» Action item
Print the line containing "The height and width of the screenshot is (1287, 1684)." and each line after it to the end of the material below. Print nothing else.

» Data to process

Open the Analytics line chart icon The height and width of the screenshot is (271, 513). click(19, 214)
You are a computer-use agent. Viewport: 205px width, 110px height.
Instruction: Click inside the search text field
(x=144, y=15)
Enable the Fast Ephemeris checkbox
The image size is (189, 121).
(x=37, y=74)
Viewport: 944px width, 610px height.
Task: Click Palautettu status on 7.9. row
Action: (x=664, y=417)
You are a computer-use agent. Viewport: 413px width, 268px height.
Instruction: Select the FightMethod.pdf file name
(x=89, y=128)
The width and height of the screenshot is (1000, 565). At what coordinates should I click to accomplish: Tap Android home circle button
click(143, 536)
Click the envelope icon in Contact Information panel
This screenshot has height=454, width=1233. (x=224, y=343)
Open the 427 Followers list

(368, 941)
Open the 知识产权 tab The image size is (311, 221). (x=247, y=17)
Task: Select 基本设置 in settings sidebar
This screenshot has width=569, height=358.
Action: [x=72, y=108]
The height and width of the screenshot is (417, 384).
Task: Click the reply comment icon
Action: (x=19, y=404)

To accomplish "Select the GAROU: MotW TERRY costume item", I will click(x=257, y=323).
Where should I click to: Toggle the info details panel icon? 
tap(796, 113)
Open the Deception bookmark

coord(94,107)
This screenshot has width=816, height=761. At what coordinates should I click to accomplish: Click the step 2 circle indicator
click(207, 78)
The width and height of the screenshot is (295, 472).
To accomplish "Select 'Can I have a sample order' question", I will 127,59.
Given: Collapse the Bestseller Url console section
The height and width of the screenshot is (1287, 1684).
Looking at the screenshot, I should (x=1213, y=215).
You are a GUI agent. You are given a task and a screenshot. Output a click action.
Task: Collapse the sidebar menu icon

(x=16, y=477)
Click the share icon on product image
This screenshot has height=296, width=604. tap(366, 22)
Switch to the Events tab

» Answer box
The height and width of the screenshot is (1287, 1684).
Looking at the screenshot, I should (x=1213, y=215).
You are a GUI agent. You are given a task and a screenshot. Output a click action.
Task: Collapse the sidebar menu icon

(x=16, y=477)
Click the share icon on product image
This screenshot has height=296, width=604. tap(366, 22)
Switch to the Events tab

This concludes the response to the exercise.